*** Listed entries
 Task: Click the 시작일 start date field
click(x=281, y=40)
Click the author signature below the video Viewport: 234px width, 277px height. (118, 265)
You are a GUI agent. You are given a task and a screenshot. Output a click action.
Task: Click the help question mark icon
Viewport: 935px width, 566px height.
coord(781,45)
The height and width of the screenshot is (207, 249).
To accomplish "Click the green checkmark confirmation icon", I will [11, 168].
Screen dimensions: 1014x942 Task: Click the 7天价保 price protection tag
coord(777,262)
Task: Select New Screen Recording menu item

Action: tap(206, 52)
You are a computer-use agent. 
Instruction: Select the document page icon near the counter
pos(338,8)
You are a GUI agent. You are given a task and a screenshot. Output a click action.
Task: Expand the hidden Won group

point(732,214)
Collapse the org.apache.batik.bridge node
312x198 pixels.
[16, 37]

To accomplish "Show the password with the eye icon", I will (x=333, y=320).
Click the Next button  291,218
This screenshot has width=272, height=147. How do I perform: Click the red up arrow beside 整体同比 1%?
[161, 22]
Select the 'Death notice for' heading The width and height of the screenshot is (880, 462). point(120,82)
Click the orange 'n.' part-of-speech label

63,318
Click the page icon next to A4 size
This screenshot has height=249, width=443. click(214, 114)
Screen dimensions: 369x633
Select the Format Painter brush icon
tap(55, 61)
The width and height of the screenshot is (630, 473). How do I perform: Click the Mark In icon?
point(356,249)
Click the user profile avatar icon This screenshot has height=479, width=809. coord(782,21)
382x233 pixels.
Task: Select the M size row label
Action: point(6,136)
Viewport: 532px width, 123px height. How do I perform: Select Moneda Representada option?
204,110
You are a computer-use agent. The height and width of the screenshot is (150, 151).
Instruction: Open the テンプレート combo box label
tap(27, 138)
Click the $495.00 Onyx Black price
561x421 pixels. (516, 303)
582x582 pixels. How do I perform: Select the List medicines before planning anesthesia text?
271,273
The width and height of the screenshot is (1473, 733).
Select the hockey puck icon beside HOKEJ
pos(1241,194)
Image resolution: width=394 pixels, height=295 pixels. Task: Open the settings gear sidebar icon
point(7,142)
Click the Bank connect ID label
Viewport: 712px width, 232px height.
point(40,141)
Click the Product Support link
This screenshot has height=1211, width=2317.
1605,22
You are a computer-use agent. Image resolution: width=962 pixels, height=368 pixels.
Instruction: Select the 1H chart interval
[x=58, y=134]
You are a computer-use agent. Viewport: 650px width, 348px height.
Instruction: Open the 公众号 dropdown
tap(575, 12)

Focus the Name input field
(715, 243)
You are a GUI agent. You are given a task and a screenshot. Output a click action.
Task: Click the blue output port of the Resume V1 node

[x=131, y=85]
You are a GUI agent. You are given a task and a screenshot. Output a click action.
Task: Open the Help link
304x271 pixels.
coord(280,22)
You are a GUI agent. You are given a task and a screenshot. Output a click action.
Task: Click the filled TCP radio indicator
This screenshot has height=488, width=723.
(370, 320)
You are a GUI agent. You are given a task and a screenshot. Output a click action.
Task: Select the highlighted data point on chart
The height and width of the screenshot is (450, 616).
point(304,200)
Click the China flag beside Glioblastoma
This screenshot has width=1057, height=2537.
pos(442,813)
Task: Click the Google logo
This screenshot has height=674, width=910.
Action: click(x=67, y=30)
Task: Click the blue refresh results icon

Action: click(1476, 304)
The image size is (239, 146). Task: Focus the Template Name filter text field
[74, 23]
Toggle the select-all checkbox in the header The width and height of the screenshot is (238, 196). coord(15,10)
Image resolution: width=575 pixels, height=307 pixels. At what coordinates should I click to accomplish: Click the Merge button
******
Task requirements: Each entry should be duplicated exactly as it was given.

Output for this task:
 Task: Click the 시작일 start date field
click(x=281, y=40)
Click the author signature below the video Viewport: 234px width, 277px height. (118, 265)
You are a GUI agent. You are given a task and a screenshot. Output a click action.
Task: Click the help question mark icon
Viewport: 935px width, 566px height.
coord(781,45)
The height and width of the screenshot is (207, 249).
To accomplish "Click the green checkmark confirmation icon", I will [11, 168].
Screen dimensions: 1014x942 Task: Click the 7天价保 price protection tag
coord(777,262)
Task: Select New Screen Recording menu item

Action: tap(206, 52)
You are a computer-use agent. 
Instruction: Select the document page icon near the counter
pos(338,8)
You are a GUI agent. You are given a task and a screenshot. Output a click action.
Task: Expand the hidden Won group

point(732,214)
Collapse the org.apache.batik.bridge node
312x198 pixels.
[16, 37]

To accomplish "Show the password with the eye icon", I will (x=333, y=320).
Click the Next button  291,218
This screenshot has width=272, height=147. How do I perform: Click the red up arrow beside 整体同比 1%?
[161, 22]
Select the 'Death notice for' heading The width and height of the screenshot is (880, 462). point(120,82)
Click the orange 'n.' part-of-speech label

63,318
Click the page icon next to A4 size
This screenshot has height=249, width=443. click(214, 114)
Screen dimensions: 369x633
Select the Format Painter brush icon
tap(55, 61)
The width and height of the screenshot is (630, 473). How do I perform: Click the Mark In icon?
point(356,249)
Click the user profile avatar icon This screenshot has height=479, width=809. coord(782,21)
382x233 pixels.
Task: Select the M size row label
Action: point(6,136)
Viewport: 532px width, 123px height. How do I perform: Select Moneda Representada option?
204,110
You are a computer-use agent. The height and width of the screenshot is (150, 151).
Instruction: Open the テンプレート combo box label
tap(27, 138)
Click the $495.00 Onyx Black price
561x421 pixels. (516, 303)
582x582 pixels. How do I perform: Select the List medicines before planning anesthesia text?
271,273
The width and height of the screenshot is (1473, 733).
Select the hockey puck icon beside HOKEJ
pos(1241,194)
Image resolution: width=394 pixels, height=295 pixels. Task: Open the settings gear sidebar icon
point(7,142)
Click the Bank connect ID label
Viewport: 712px width, 232px height.
point(40,141)
Click the Product Support link
This screenshot has height=1211, width=2317.
1605,22
You are a computer-use agent. Image resolution: width=962 pixels, height=368 pixels.
Instruction: Select the 1H chart interval
[x=58, y=134]
You are a computer-use agent. Viewport: 650px width, 348px height.
Instruction: Open the 公众号 dropdown
tap(575, 12)

Focus the Name input field
(715, 243)
You are a GUI agent. You are given a task and a screenshot. Output a click action.
Task: Click the blue output port of the Resume V1 node

[x=131, y=85]
You are a GUI agent. You are given a task and a screenshot. Output a click action.
Task: Open the Help link
304x271 pixels.
coord(280,22)
You are a GUI agent. You are given a task and a screenshot. Output a click action.
Task: Click the filled TCP radio indicator
This screenshot has height=488, width=723.
(370, 320)
You are a GUI agent. You are given a task and a screenshot. Output a click action.
Task: Select the highlighted data point on chart
The height and width of the screenshot is (450, 616).
point(304,200)
Click the China flag beside Glioblastoma
This screenshot has width=1057, height=2537.
pos(442,813)
Task: Click the Google logo
This screenshot has height=674, width=910.
Action: click(x=67, y=30)
Task: Click the blue refresh results icon

Action: click(1476, 304)
The image size is (239, 146). Task: Focus the Template Name filter text field
[74, 23]
Toggle the select-all checkbox in the header The width and height of the screenshot is (238, 196). coord(15,10)
Image resolution: width=575 pixels, height=307 pixels. At what coordinates should I click to accomplish: Click the Merge button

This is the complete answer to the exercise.